Meet Evie. She spends hours staring at her laptop. Most of her personal and professional interactions are through screens. Evie craves intimacy, but it also scares her. She’s not having any sex. Not even fooling around. Show of hands: Who relates to Evie?
Note: A global pandemic is not why our heavily mediated protagonist is so isolated and fearful. In Madhuri Shekar’s gamer rom-com In Love and Warcraft, Evie (Cassandra Hunter) is skilled in the language of romance—she ghost-writes love letters for money—but she’s a virgin. At 22, she has time to explore that area of life. Then again: She’s 22 and in school: Everyone around her is hooking up or talking about hooking up.
SEE ALSO: The Best Zoom Plays, Audio Dramas and Livestream Theater of Fall 2020
Shekar’s 2014 play has been produced in Atlanta, Chicago, and other cities, and now comes to us via Zoom in a coproduction by American Conservatory Theater in San Francisco and Alaska’s Perseverance Theatre. (There are two more live performances on September 11 and 12, and then it’s available on-demand from September 18–25.) Peter J. Kuo directs a young, appealing cast that exploits Zoom limitations; actors simulate continuity in adjacent frames by “sharing” a poster on the wall, or acting at each across the border. Such tricks work as illusions as well as a metaphor for the way we cocoon ourselves in avatars, handles and digital boxes.

# # # #

*Set of tasks*.
1. In the review of In Love and Warcraft, what does Evie do for money?
2. Output the part of the In Love and Warcraft review between "Meet Evie. She" and "relates to Evie?", inclusive.
3. Write the next part of the review of In Love and Warcraft, picking up after its last sentence.

*Entries provided*.

# # # #

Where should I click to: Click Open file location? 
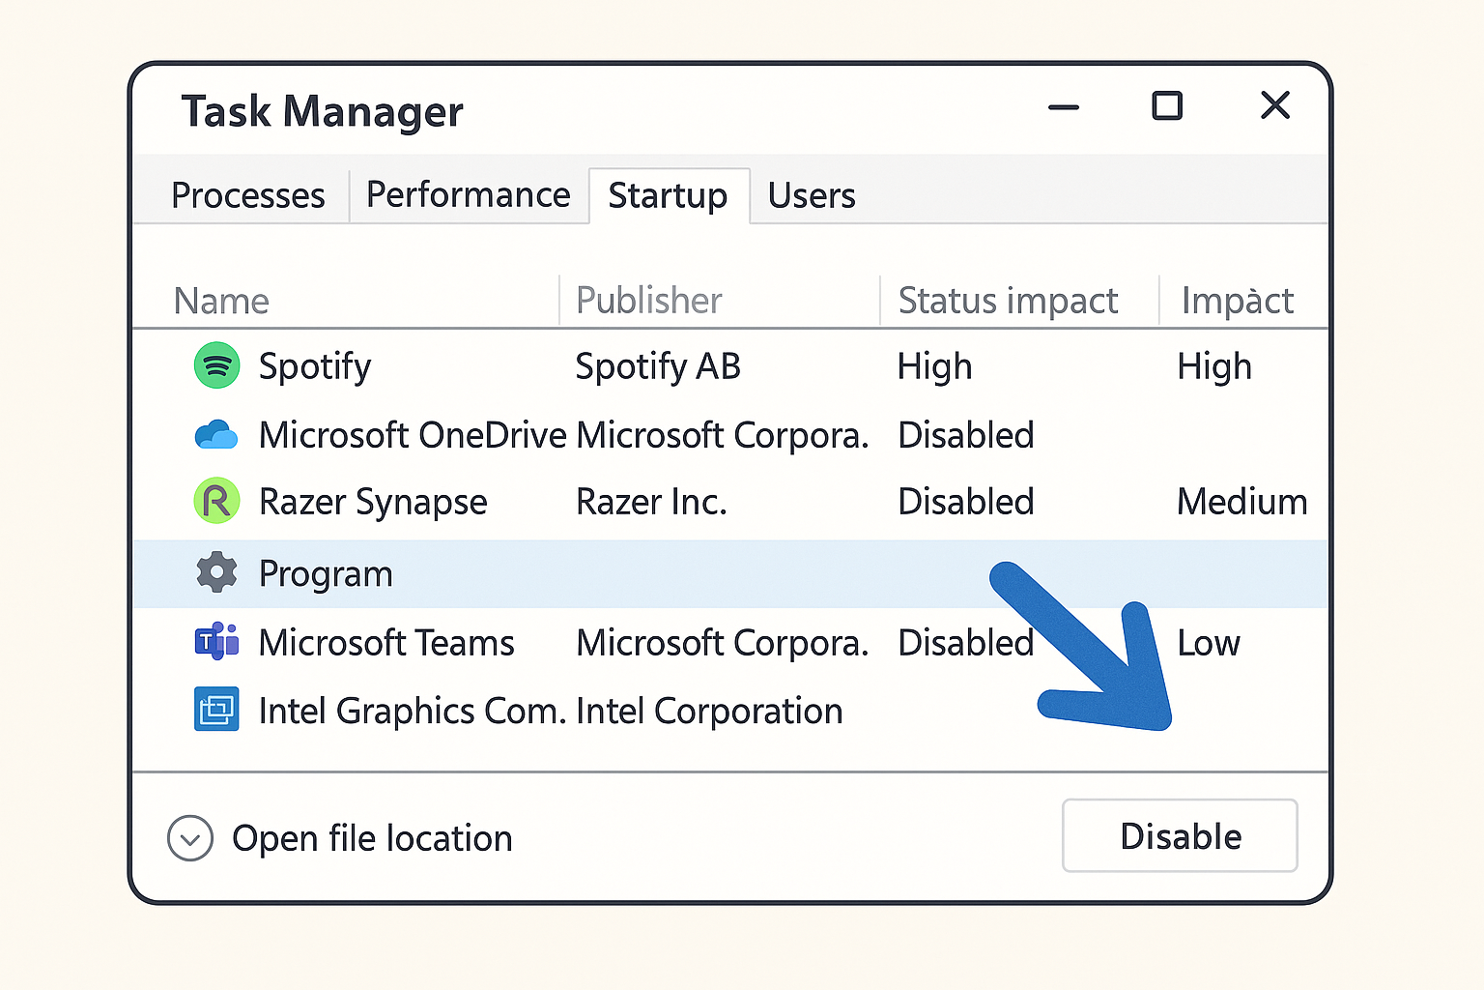coord(372,838)
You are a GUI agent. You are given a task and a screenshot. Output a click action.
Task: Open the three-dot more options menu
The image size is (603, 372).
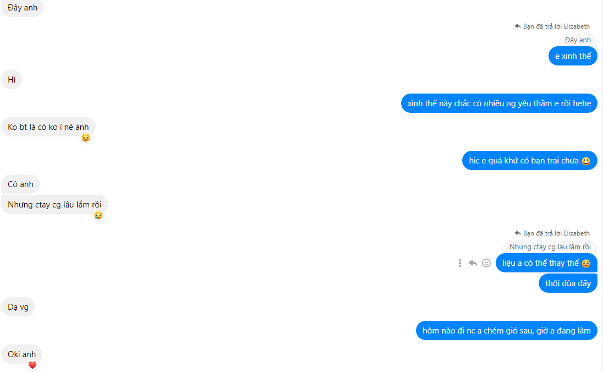459,263
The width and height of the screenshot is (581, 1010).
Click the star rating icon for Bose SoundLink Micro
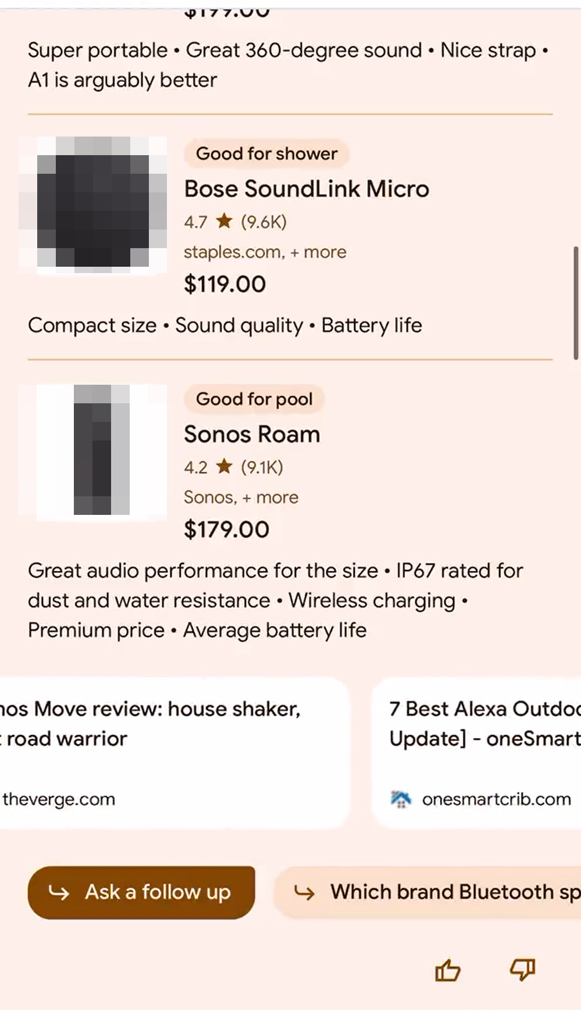[224, 221]
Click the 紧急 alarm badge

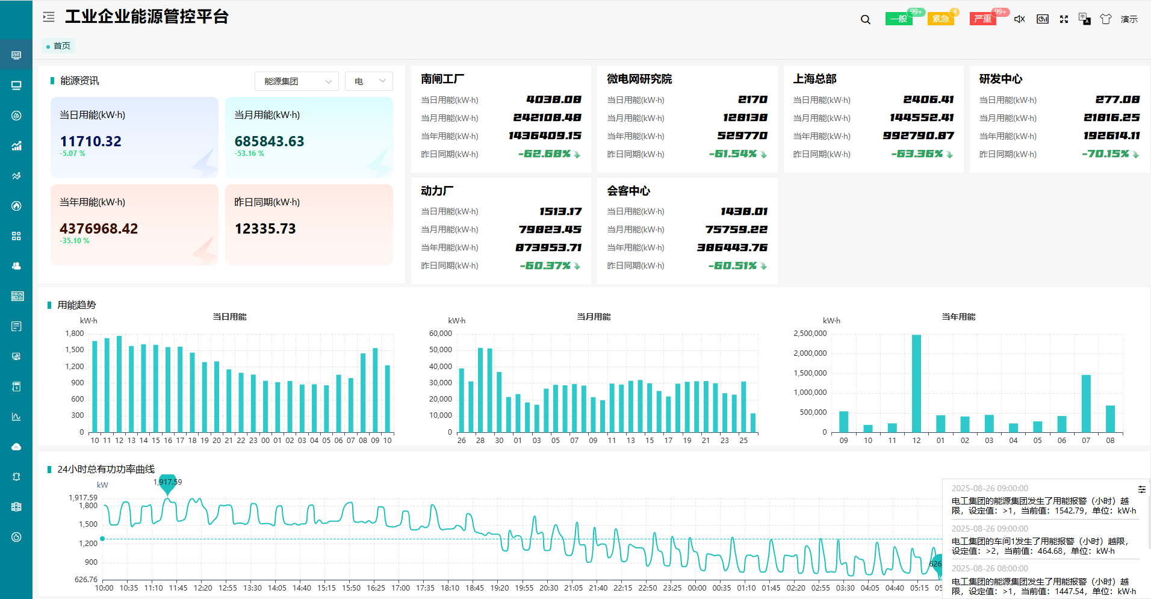(x=940, y=19)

# # # #

*Answers to this exercise*.
1. She ghost-writes love letters.

2.
Meet Evie. She spends hours staring at her laptop. Most of her personal and professional interactions are through screens. Evie craves intimacy, but it also scares her. She’s not having any sex. Not even fooling around. Show of hands: Who relates to Evie?

3.
Evie is a California college student in a multiplayer online group battling its way through the levels of World of Warcraft. Balancing an English lit major, freelance writing and her WoW addiction, Evie’s too busy for a relationship. She has a platonic, long-distance squeeze in Ryan (the rubber-faced and manic James Mercer), but he lives in his parents’ basement and has no car. Evie’s sexually enterprising roommate, Kitty (Evangeline Edwards), urges her to date, but Evie pooh-poohs the notion. When the handsome and sweet Raul (Hernán Angulo) hires Evie to help him reconcile with a girlfriend, romance blooms. Raul has zero interest in video games, but falls for this adorable, latter-day Cyrano. Evie’s attracted, but sex is off the table. We don’t know if our hero’s neurotic, a survivor of abuse, or simply asexual.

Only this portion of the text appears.